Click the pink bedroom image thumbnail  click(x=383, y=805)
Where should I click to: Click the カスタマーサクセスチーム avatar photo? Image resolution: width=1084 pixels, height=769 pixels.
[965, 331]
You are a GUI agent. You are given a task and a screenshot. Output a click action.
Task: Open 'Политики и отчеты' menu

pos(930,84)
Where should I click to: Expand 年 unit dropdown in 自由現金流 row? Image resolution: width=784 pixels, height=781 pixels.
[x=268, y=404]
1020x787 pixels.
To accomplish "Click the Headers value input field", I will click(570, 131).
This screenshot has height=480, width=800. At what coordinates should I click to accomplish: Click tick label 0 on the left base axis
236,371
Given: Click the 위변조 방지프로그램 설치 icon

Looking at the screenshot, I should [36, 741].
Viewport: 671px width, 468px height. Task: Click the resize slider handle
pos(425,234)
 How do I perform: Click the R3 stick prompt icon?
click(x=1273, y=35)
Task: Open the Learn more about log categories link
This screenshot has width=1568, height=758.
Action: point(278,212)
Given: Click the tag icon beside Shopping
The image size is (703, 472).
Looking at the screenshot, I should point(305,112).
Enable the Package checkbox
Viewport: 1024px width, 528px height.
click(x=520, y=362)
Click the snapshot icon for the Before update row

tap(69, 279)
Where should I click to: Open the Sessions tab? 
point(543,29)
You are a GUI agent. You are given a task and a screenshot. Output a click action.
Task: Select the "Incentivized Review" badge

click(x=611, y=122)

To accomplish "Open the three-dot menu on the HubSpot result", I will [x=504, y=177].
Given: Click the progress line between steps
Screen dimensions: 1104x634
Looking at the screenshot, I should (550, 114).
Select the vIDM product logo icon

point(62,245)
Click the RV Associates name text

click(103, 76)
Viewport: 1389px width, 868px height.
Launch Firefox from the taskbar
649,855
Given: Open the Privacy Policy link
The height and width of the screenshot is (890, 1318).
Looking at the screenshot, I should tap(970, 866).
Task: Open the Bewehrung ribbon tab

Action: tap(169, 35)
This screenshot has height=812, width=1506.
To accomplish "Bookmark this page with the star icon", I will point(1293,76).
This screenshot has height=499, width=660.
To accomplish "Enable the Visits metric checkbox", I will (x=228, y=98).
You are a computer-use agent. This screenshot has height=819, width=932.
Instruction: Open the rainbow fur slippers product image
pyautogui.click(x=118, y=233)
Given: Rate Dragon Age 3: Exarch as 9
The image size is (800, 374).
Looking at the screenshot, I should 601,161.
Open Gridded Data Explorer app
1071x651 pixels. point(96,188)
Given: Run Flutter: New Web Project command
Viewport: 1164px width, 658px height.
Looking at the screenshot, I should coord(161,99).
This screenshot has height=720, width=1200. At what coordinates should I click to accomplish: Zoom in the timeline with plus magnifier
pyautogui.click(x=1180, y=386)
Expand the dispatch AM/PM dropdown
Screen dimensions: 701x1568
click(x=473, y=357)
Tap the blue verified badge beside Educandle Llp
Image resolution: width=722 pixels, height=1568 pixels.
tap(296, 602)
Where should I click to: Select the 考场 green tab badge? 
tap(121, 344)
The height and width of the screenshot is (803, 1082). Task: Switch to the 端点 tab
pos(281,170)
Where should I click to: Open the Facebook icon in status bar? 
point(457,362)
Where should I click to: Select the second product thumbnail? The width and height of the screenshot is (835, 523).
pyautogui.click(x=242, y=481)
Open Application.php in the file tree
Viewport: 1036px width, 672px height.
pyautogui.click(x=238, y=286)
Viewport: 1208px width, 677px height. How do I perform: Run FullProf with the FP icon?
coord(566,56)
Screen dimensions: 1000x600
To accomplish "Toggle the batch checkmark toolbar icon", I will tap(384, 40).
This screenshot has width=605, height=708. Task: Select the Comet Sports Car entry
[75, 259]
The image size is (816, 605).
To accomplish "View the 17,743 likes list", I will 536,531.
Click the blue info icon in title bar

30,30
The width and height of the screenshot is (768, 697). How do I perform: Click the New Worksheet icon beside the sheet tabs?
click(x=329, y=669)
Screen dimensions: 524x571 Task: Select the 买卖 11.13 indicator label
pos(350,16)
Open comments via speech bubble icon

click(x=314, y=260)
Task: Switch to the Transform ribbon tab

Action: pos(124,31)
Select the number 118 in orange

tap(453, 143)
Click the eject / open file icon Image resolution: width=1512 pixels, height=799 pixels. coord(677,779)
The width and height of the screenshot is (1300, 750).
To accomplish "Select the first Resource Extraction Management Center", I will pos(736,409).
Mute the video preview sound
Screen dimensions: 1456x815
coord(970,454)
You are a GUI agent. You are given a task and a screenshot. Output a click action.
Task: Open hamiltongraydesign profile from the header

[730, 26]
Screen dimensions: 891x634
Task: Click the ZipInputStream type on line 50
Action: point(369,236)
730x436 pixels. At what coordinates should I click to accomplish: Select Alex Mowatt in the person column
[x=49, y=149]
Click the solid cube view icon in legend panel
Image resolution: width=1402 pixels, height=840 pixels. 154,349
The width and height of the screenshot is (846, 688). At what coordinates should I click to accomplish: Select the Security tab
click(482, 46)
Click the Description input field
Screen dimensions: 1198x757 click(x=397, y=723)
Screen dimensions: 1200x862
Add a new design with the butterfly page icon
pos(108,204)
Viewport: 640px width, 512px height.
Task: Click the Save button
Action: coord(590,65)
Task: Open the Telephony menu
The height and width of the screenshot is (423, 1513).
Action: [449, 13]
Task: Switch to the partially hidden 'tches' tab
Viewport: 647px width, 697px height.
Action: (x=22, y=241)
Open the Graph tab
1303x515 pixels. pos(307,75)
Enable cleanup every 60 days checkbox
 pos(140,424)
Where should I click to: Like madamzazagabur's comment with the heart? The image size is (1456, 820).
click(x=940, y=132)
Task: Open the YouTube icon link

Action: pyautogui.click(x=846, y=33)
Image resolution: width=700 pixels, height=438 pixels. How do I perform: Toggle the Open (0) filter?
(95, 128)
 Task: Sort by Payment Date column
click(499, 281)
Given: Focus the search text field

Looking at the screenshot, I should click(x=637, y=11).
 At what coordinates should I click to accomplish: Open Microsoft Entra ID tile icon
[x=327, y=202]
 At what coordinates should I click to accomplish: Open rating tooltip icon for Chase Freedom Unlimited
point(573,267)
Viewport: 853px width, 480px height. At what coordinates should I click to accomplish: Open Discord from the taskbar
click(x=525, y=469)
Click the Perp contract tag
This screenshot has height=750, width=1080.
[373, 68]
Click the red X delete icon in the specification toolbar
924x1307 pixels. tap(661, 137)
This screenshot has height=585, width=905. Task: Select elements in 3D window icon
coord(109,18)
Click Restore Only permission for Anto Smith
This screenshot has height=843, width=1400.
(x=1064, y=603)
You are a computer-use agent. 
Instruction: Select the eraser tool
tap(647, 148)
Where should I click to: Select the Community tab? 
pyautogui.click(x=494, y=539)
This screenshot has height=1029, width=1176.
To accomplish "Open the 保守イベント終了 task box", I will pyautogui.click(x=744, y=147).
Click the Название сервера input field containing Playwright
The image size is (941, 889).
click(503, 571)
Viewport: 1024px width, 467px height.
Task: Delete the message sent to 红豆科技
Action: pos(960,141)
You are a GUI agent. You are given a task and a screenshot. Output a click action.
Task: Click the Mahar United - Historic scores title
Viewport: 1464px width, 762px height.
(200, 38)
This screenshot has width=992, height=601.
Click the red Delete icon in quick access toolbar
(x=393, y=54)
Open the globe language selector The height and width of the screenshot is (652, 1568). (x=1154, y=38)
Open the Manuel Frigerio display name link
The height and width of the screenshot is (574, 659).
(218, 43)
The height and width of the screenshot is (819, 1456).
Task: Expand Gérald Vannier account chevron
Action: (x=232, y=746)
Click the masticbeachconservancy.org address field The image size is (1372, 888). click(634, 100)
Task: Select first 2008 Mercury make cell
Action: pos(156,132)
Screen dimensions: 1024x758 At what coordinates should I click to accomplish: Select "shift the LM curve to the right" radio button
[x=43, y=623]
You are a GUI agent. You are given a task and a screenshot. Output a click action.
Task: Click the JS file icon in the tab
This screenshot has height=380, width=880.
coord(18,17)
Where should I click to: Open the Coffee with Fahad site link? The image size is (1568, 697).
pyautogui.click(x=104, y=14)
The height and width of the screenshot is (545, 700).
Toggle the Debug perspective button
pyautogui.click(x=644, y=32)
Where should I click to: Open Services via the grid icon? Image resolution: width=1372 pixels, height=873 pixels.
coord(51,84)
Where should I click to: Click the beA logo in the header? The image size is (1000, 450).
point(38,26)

★ ★ ★

* **PROBLEM**
What you give back should be only the lines of the records above, starting at the line with "Click the red Delete" and ending at the line with "Task: Click the JS file icon in the tab", restated word for word.

* **EXERCISE ANSWER**
Click the red Delete icon in quick access toolbar
(x=393, y=54)
Open the globe language selector The height and width of the screenshot is (652, 1568). (x=1154, y=38)
Open the Manuel Frigerio display name link
The height and width of the screenshot is (574, 659).
(218, 43)
The height and width of the screenshot is (819, 1456).
Task: Expand Gérald Vannier account chevron
Action: (x=232, y=746)
Click the masticbeachconservancy.org address field The image size is (1372, 888). click(634, 100)
Task: Select first 2008 Mercury make cell
Action: pos(156,132)
Screen dimensions: 1024x758 At what coordinates should I click to accomplish: Select "shift the LM curve to the right" radio button
[x=43, y=623]
You are a GUI agent. You are given a task and a screenshot. Output a click action.
Task: Click the JS file icon in the tab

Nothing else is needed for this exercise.